Zohar and Amdocs argue that one way to improve NPS is to give customers things they like which work and also make them feel kind of special. Empirical data has an amazing ability to convert this kind of conventional wisdom into fact. Data from the recent survey Amdocs conducted with research firm Coleman Parkes confirms that 83 percent of consumers from across the globe would recommend their communications service providers to others if they just offered mobile self-service experiences that were consistent and easy-to-use.

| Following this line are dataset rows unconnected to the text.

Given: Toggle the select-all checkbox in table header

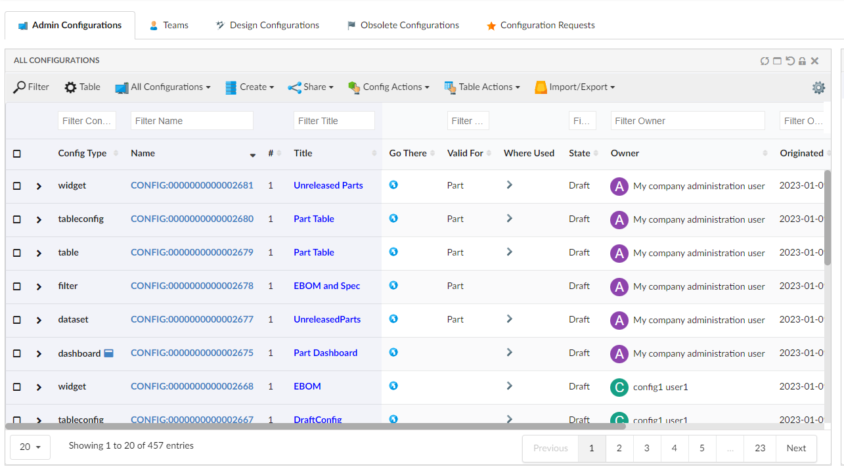Looking at the screenshot, I should [17, 154].
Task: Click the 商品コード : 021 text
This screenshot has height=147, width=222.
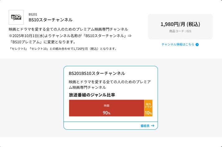Action: point(180,31)
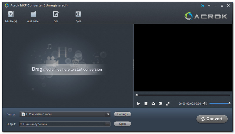This screenshot has height=134, width=235.
Task: Select the Split tool
Action: click(x=78, y=14)
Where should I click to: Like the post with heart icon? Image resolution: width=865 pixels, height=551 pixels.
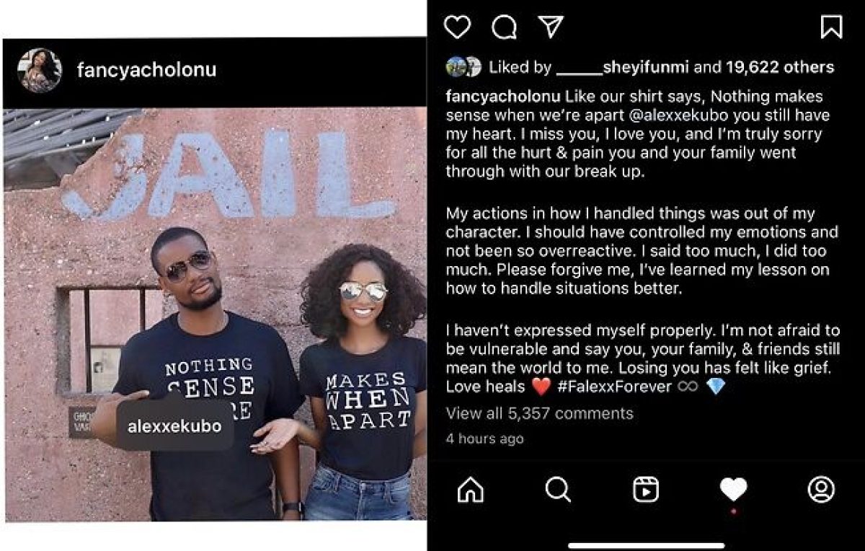(457, 27)

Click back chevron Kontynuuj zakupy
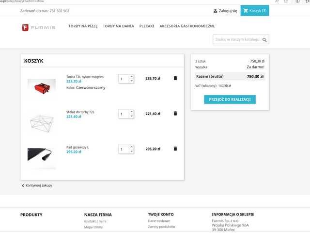pyautogui.click(x=23, y=185)
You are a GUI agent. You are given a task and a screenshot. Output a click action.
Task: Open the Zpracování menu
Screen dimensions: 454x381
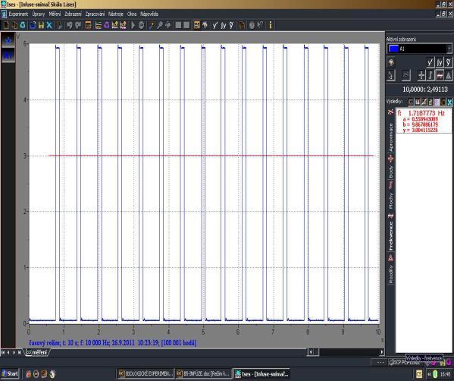[95, 14]
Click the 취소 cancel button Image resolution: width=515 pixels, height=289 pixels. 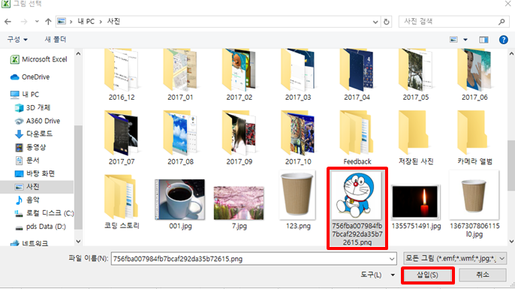pyautogui.click(x=482, y=275)
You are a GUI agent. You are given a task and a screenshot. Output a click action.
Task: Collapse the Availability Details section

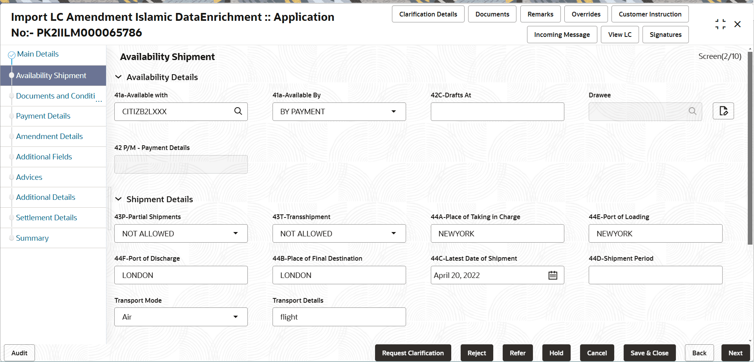pos(118,77)
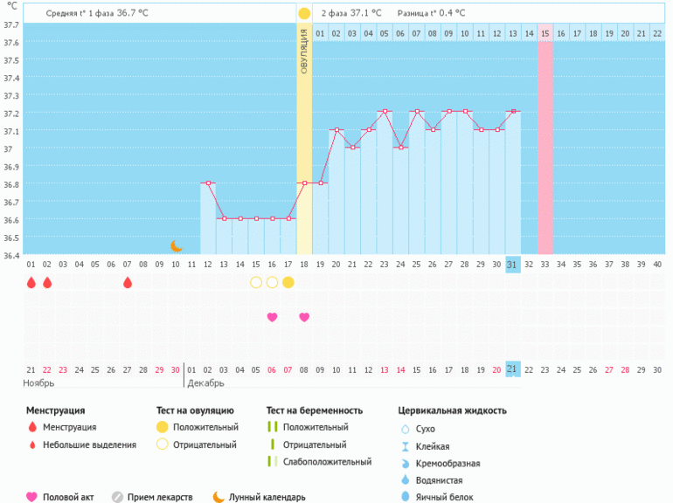The width and height of the screenshot is (673, 503).
Task: Click the 'Кремообразная' legend icon
Action: (405, 463)
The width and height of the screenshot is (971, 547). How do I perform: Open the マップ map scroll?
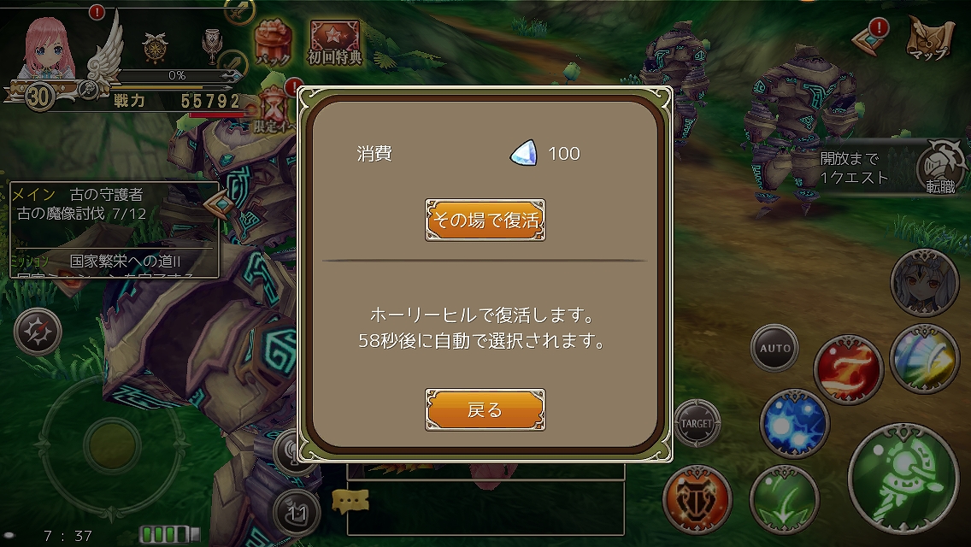tap(929, 38)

Here’s the thing – most Telcos do offer some kind of mobile self-service. Chances are, when they rolled it out they weren’t thinking, “this ought to confuse and irritate our customers.” One way or another though, the solutions aren’t working. 76 percent of the respondents said they’d rather use a mobile self-service app than call a contact center. 83 percent said that if their providers gave them mobile self-service tools that were consistent and easy-to-use (i.e. actually work well), they’d probably recommend their providers to others. The problem is, 78 percent of those surveyed who have used their operators’ mobile self-service apps said, in so many words, they stink.
Personal Failure
This came as no surprise to Zohar; what was surprising, he says, is the data shows that while “CSPs are investing in personalization…customers don’t think they’re getting personalization.” 65 percent of the respondents said that their service provider “does not know them;” that’s either mud in Big Data’s eye or a business case for better analytics. Zohar follows, however, with an excellent point – “personalization is needed on the care side and not on the sell side.” Turns out, as we’ve been saying here at BillingViews, no one really likes to be upsold.

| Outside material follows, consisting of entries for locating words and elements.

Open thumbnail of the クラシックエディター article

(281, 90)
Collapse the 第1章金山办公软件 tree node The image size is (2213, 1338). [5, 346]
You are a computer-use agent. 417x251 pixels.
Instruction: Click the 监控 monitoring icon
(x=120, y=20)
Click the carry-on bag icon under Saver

That said, even when upsales are effective at encouraging purchases, the purchasing process is bad. 72 percent of the respondents said they’ve tried to purchase something from their provider online, but half of them abandoned the process because it was “too complicated.” Worse, when providers try to deliver personalized care, such as through proactive notifications, almost three-quarters of respondents (73 percent) say they aren’t useful. That’s a shame, because 83 percent of the respondents said they’d skip the call center and “follow proactive notification instructions” to solve their own problems, but obviously only if they know the process would work.
Back to NPS
So, here’s the thing. NPS is an intriguing metric because if it actually works, it’s really a holistic sort of way to measure how well a CSP is treating and serving its customers. We pundits have been calling on CSPs for many years to serve customers better; the fact that they now may be measuring themselves on their ability to do so is encouraging. But if we fall in love with this high level metric, let’s not forget that details matter. Amdocs’ and Coleman Parkes’ survey does a good job of showing us that just investing in things like personalization and mobile self-care isn’t enough. These things have to be designed, implemented, managed, and promoted correctly. So, if the NPS needle doesn’t move, the folks upstairs in the expensive suits can’t simply fault the strategy or tactics. They have to engage with the operational teams and understand whether and why initiatives like personalization, mobile self-care, and proactive notification are not delivering the intended effect. In this complex business, there’s no way to get around the nuances. As a colleague recently quipped, “it is very easy to make difficult solutions, but very difficult to make easy ones.”